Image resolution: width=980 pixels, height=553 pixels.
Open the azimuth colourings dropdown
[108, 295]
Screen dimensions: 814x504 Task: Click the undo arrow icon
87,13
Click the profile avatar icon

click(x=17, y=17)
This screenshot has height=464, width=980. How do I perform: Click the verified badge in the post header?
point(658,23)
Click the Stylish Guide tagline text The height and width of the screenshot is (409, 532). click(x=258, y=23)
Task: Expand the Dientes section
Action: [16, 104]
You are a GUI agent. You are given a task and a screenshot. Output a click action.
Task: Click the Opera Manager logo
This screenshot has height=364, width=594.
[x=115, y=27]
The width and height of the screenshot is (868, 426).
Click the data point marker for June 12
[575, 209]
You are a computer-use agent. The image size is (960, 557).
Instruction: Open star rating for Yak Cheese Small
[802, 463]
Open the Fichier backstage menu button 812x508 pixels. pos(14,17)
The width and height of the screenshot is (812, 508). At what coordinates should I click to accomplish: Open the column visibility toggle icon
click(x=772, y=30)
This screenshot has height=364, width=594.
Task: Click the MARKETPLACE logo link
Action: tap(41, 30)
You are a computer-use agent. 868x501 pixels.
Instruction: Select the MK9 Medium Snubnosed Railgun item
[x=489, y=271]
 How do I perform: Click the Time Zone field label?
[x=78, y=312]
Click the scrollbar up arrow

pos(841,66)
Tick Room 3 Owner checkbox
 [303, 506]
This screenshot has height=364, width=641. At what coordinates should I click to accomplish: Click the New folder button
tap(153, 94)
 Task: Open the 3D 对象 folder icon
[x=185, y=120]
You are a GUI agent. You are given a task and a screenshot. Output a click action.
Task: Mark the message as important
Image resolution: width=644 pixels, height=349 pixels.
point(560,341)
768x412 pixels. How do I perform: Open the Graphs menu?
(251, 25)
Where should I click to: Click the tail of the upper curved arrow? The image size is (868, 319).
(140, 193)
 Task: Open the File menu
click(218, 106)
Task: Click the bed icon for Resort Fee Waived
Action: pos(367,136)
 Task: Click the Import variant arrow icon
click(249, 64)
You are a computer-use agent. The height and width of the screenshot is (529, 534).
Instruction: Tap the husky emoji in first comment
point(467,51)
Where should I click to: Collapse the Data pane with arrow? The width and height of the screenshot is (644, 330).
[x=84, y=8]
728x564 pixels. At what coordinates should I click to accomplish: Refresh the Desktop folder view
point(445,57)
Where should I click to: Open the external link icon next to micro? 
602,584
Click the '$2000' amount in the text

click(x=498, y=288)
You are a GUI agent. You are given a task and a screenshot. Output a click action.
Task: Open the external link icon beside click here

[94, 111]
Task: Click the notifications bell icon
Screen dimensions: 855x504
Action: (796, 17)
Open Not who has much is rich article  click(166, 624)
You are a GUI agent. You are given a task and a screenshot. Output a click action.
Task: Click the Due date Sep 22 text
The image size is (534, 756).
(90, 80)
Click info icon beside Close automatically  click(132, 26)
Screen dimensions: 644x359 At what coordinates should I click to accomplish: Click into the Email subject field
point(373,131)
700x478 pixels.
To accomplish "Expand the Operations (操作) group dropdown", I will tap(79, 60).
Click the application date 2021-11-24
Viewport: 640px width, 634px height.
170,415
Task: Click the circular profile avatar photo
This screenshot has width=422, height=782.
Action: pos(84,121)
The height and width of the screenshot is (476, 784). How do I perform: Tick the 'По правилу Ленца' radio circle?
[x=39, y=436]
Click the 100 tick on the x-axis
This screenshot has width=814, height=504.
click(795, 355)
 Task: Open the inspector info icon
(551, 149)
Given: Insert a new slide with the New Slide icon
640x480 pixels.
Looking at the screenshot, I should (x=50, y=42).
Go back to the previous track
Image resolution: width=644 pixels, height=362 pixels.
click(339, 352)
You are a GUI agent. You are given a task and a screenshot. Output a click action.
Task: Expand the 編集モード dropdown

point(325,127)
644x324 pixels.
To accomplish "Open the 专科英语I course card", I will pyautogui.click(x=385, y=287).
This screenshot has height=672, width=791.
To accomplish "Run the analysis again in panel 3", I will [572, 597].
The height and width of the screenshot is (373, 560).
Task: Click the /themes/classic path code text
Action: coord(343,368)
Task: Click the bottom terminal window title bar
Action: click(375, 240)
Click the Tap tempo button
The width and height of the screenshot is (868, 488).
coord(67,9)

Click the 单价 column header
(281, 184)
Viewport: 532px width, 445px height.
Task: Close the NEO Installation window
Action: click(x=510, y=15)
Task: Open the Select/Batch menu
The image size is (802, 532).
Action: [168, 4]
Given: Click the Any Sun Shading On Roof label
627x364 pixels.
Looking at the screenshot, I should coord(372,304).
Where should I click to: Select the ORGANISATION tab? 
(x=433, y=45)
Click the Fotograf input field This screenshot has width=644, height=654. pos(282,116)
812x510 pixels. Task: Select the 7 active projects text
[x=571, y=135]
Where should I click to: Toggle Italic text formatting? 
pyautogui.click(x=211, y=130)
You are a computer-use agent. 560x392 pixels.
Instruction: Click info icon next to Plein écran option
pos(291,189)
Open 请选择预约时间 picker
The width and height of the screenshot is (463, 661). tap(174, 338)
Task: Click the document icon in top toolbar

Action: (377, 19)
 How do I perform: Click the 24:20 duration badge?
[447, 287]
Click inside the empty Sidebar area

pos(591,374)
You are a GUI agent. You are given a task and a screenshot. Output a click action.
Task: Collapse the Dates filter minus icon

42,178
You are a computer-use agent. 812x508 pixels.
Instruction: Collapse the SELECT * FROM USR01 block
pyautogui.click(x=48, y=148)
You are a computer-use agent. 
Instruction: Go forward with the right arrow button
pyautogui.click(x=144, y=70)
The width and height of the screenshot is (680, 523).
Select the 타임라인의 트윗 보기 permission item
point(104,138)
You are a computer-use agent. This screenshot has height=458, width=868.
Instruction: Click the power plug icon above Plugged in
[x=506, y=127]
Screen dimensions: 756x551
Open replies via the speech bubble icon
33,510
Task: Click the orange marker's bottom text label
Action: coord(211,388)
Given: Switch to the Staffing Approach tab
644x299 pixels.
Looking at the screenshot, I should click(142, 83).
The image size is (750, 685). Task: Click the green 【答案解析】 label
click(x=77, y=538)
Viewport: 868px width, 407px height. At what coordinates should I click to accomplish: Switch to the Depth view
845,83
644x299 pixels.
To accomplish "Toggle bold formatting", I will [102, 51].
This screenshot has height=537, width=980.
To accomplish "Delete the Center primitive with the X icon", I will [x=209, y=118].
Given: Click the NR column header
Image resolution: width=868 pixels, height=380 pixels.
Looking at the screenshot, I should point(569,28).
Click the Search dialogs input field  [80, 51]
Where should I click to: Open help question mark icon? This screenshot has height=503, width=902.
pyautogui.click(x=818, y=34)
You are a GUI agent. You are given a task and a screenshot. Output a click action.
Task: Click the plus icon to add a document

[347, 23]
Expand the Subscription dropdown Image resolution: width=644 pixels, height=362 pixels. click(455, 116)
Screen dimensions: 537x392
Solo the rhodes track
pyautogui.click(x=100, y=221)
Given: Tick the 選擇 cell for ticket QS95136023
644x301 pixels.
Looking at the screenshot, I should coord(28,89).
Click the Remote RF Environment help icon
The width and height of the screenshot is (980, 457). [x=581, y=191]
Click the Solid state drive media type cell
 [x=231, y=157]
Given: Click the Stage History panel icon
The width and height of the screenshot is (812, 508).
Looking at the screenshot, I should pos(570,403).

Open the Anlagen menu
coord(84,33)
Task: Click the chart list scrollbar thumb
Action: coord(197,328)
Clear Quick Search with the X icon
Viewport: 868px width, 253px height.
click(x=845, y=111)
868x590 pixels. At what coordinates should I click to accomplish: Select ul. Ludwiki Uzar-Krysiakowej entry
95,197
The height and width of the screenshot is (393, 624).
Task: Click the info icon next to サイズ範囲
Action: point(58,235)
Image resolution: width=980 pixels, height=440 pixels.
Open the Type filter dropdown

PROBLEM TO WORK ON: The response should be the listing above, limited to the lines between the one holding "The image size is (534, 756)." and the one holding "644x324 pixels.", inclusive, reproduced exactly.

TASK ANSWER:
The image size is (534, 756).
(90, 80)
Click info icon beside Close automatically  click(132, 26)
Screen dimensions: 644x359 At what coordinates should I click to accomplish: Click into the Email subject field
point(373,131)
700x478 pixels.
To accomplish "Expand the Operations (操作) group dropdown", I will tap(79, 60).
Click the application date 2021-11-24
Viewport: 640px width, 634px height.
170,415
Task: Click the circular profile avatar photo
This screenshot has width=422, height=782.
Action: pos(84,121)
The height and width of the screenshot is (476, 784). How do I perform: Tick the 'По правилу Ленца' radio circle?
[x=39, y=436]
Click the 100 tick on the x-axis
This screenshot has width=814, height=504.
click(795, 355)
 Task: Open the inspector info icon
(551, 149)
Given: Insert a new slide with the New Slide icon
640x480 pixels.
Looking at the screenshot, I should (x=50, y=42).
Go back to the previous track
Image resolution: width=644 pixels, height=362 pixels.
click(339, 352)
You are a GUI agent. You are given a task and a screenshot. Output a click action.
Task: Expand the 編集モード dropdown

point(325,127)
644x324 pixels.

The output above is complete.